In the second of a series of blog posts for Opera Australia, tenor Henry Choo lifts the curtain on The Pearlfishers rehearsals, and takes us behind the scenes on their first day in the theatre in Melbourne.
|Henry Choo and Andrew Keshan|
There should be a buzz in the air but all’s quiet in the warren-like back-stage corridors of Melbourne's Arts Centre as it’s 9.15am, and the majority of the company are not expected until 10.00am for a 10.30am start.
I’m always excited by the first day in the theatre when rehearsing a production. Things become more “real”. The sets are no longer substituted as they are in the rehearsal studio, the lighting state on stage creates mood and visual contrast, and our costumes, in conjunction with our stage-makeup, transform us from our usual selves into our portrayed characters.
The application of my makeup takes roughly 20-minutes. Head of Makeup, Andrew Keshan, greets me with a friendly smile and we chat (usually somewhat animatedly) about the latest camera equipment or most recent photographic shoot.
I’ve been asked to grow my hair longer for The Pearlfishers so that I won’t have to use a wig. This suits me, as I’m not a fan of wigs – loose strands of hair invariably find their way into my mouth when singing.
I forget to ask Andrew to cover the crown of my head with makeup. Under stage lights, it looks like I have a bald-spot – Argh!! How can this be? I’m not yet 35 years old! Andrew has attempted to placate me in the past by assuring me that there is no bald spot on my crown but a hair feature common to Asian ethnicity. I am not convinced and continue to remain sceptical.
|Props laid out backstage|
Photo by Henry Choo
Today’s piano dress rehearsal is mostly about familiarising ourselves with the logistics of the stage. Things invariably seem further apart when set on the expanse of the State Theatre stage. Blinding front and side lighting make it difficult to see television monitors that broadcast a live video-feed of the conductor. It always takes a few minutes to adjust to the new surroundings.

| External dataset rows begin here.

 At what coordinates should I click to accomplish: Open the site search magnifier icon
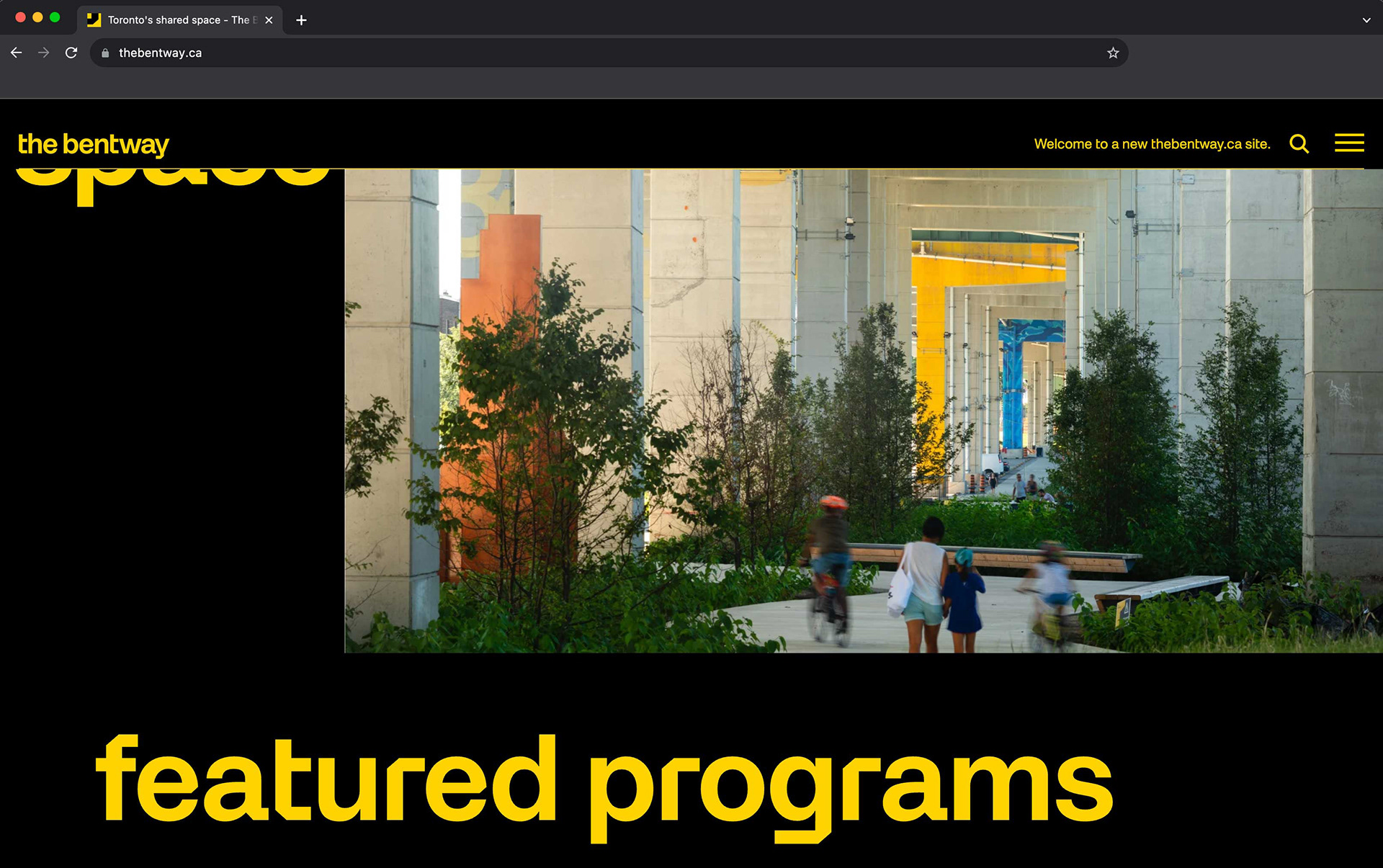(1299, 144)
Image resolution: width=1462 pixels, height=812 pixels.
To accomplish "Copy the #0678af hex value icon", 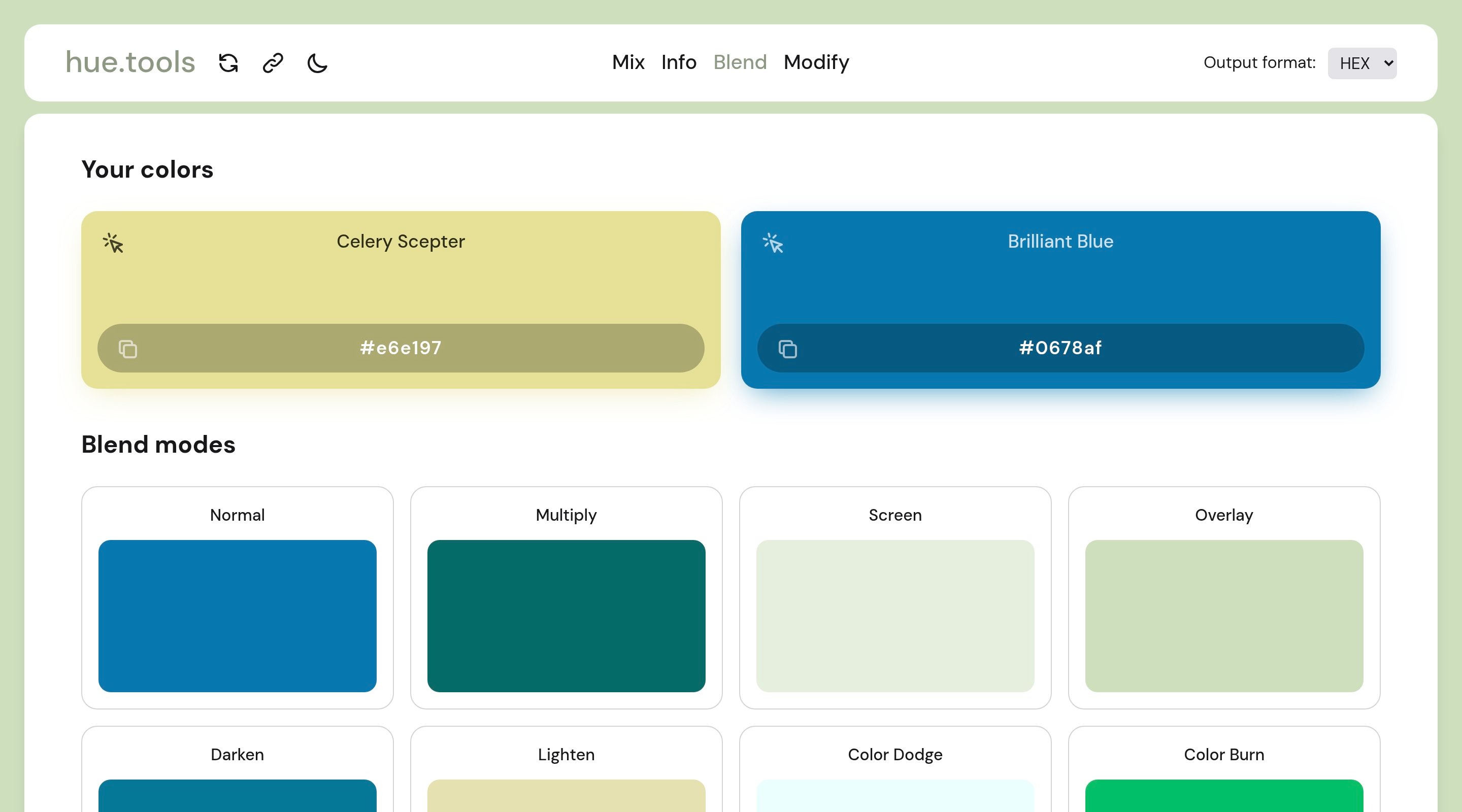I will (x=787, y=349).

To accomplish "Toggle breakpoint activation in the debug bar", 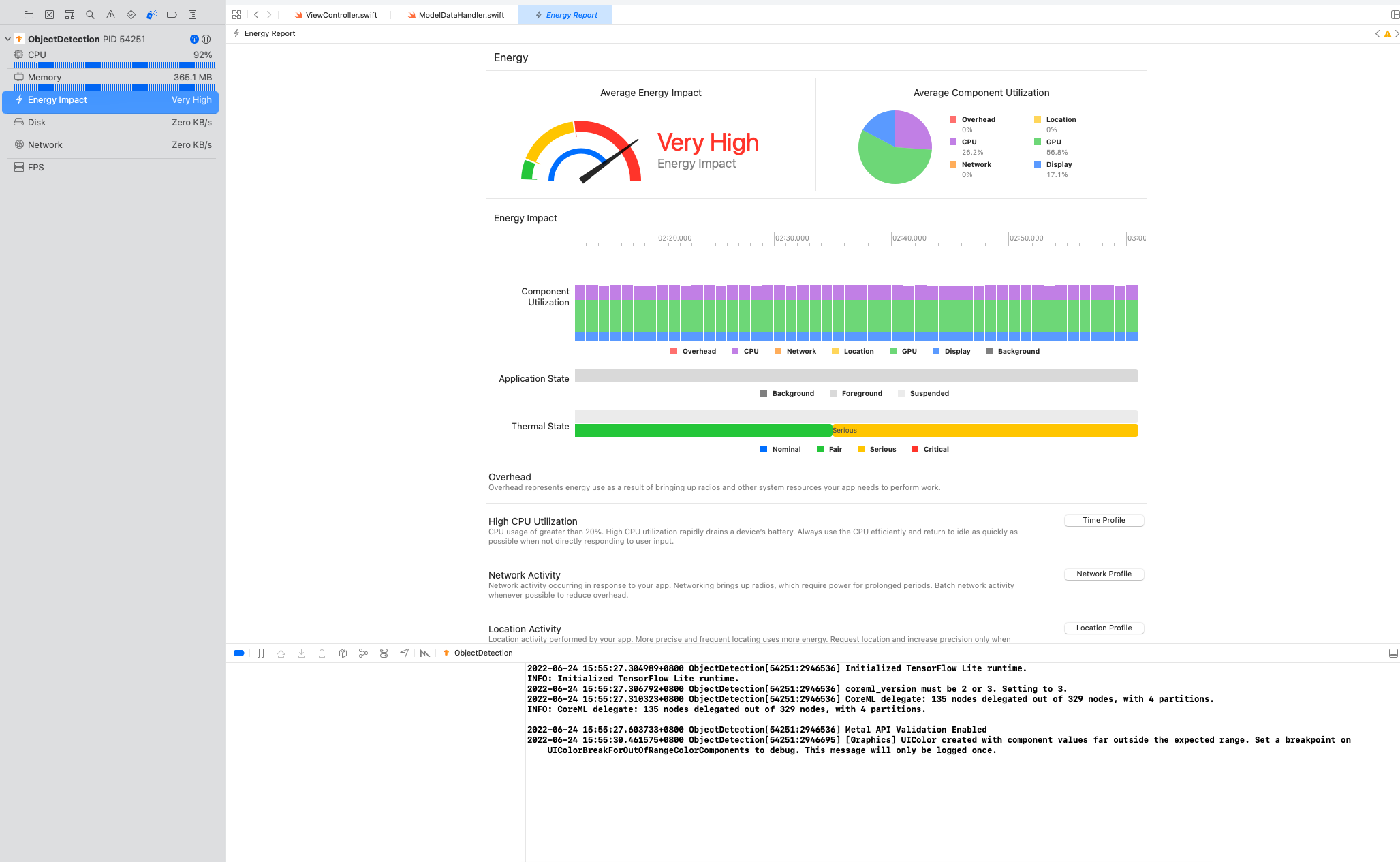I will [x=239, y=653].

The two most noticeable differences between performing at the State Theatre and the Sydney Opera House are: 1/ the width of the stage (and auditorium), and 2/ the vast amount of back-stage and side-stage space. The State Theatre isn’t as intimate a venue as the Opera House, but what it lacks in intimacy it makes up for in grandeur.
The State Theatre also holds significance for me because it’s where I performed in my first grand-operatic work (extra-chorus in Opera Australia’s production of Lohengrin), and performing there brings me back to my hometown – Melbourne.